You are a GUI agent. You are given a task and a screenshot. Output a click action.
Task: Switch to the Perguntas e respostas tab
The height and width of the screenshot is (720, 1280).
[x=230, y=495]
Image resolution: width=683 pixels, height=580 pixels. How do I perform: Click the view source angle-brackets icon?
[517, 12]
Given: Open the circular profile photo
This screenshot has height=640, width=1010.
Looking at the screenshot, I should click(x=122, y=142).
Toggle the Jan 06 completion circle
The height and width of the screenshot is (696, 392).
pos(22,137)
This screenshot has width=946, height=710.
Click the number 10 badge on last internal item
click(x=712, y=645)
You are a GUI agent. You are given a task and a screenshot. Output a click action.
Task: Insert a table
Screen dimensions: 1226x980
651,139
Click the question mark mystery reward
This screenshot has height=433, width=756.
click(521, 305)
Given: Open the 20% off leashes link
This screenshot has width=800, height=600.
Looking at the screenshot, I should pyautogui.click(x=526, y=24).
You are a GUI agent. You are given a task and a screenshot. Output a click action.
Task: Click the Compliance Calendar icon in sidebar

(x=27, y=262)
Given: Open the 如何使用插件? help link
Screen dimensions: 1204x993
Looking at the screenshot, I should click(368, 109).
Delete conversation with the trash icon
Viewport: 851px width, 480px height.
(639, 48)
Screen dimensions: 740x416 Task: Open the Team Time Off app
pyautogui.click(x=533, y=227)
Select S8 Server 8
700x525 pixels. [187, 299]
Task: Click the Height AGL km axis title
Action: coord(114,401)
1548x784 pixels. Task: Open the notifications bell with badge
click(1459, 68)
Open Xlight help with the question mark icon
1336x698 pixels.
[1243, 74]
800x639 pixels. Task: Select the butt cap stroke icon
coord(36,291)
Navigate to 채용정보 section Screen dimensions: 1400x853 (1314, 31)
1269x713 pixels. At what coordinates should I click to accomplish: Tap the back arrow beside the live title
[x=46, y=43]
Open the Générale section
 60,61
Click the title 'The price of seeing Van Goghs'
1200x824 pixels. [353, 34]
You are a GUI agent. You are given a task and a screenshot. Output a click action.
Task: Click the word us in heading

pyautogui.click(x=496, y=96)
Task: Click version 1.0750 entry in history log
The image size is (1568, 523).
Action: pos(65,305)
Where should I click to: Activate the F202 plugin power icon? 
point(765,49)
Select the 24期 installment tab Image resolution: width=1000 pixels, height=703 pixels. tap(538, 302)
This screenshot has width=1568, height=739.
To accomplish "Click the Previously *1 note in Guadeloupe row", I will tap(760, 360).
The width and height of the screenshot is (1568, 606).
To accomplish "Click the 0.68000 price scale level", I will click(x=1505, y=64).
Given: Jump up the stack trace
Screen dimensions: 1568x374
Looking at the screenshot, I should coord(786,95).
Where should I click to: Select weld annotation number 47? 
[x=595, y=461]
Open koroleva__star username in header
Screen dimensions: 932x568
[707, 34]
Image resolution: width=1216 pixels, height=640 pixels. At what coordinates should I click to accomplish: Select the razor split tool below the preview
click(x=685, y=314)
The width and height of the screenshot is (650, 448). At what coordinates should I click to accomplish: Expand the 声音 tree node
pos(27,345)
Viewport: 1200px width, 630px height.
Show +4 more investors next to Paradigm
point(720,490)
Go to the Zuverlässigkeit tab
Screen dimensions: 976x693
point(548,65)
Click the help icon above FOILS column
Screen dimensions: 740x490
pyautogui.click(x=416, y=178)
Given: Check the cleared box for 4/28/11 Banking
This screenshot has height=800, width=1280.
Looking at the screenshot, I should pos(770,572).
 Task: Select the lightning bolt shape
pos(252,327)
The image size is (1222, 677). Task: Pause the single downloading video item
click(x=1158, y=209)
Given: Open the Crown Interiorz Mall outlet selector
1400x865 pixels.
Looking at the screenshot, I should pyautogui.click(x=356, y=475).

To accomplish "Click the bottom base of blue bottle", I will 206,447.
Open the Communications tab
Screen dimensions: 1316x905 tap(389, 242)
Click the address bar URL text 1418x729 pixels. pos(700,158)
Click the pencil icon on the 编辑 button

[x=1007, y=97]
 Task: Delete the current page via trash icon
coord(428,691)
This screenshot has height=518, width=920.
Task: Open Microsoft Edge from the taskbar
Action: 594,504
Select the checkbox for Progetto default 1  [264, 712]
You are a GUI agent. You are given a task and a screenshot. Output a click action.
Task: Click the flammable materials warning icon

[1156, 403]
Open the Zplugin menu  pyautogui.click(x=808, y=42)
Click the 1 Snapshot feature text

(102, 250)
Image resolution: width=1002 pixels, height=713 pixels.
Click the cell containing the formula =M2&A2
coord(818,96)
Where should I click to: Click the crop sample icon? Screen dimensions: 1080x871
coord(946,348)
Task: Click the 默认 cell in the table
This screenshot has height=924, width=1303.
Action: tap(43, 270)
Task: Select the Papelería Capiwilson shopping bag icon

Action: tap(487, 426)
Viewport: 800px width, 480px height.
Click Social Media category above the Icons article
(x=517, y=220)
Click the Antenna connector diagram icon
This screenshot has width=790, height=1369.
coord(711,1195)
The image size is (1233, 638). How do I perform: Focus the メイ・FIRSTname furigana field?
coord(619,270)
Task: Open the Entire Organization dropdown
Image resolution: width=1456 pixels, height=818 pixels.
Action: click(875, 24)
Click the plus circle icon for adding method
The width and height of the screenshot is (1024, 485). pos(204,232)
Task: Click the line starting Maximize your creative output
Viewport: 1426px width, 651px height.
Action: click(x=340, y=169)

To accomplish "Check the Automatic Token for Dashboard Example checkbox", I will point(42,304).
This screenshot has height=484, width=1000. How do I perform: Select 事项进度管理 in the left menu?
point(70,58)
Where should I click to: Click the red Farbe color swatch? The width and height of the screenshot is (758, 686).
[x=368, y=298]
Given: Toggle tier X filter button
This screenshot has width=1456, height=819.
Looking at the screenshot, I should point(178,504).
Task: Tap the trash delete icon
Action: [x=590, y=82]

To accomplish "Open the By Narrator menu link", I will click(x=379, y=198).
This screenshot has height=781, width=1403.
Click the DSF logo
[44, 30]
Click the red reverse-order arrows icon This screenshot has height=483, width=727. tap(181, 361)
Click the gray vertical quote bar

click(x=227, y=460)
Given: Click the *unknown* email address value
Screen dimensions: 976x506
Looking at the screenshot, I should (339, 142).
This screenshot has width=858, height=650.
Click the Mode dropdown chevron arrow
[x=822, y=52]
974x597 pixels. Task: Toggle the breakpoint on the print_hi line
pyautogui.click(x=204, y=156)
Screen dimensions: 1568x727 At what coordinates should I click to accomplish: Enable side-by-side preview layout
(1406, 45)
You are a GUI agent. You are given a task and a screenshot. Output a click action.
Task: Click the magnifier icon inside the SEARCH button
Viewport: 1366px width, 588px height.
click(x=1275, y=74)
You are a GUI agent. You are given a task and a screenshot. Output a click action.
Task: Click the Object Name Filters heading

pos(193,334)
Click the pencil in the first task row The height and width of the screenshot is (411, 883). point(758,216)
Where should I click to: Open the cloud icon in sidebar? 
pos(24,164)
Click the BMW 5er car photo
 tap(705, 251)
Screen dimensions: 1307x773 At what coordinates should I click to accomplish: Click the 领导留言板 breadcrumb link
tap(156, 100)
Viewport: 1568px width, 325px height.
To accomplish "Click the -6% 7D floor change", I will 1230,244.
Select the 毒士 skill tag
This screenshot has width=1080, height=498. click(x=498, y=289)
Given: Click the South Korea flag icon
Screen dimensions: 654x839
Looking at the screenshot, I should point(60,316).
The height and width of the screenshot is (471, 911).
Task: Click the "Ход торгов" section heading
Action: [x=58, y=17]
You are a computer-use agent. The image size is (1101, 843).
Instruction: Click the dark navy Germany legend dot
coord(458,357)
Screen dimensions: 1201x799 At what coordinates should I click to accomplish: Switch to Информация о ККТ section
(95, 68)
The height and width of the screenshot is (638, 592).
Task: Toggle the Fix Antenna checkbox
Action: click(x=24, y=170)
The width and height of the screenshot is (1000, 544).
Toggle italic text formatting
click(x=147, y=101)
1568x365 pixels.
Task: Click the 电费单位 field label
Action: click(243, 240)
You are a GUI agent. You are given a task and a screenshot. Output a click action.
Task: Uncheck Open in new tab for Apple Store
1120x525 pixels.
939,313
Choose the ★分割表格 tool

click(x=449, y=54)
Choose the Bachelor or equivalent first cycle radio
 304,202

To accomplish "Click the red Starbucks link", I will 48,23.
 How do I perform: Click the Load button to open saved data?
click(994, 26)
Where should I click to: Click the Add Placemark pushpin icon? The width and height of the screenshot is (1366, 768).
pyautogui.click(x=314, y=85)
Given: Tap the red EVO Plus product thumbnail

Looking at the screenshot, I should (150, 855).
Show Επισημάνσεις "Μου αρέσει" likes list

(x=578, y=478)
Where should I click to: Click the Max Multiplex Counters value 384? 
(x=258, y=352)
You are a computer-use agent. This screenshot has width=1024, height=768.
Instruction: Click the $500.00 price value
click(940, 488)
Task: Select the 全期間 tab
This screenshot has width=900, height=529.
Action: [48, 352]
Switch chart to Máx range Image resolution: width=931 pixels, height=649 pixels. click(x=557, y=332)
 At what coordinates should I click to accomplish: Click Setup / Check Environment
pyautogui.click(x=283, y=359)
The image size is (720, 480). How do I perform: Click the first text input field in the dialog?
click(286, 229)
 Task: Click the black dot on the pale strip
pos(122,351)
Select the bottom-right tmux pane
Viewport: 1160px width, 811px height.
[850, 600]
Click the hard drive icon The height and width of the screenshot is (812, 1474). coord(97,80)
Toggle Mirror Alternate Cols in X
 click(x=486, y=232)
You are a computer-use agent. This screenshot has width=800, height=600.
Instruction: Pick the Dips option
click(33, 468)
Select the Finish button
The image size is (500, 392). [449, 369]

TASK TO CARRY OUT:
Quote exactly the lines running from the start of the listing above through the line where "Given: Open the circular profile photo" is found, and output no other lines.

FINISHED TASK:
You are a GUI agent. You are given a task and a screenshot. Output a click action.
Task: Switch to the Perguntas e respostas tab
The height and width of the screenshot is (720, 1280).
[x=230, y=495]
Image resolution: width=683 pixels, height=580 pixels. How do I perform: Click the view source angle-brackets icon?
[517, 12]
Given: Open the circular profile photo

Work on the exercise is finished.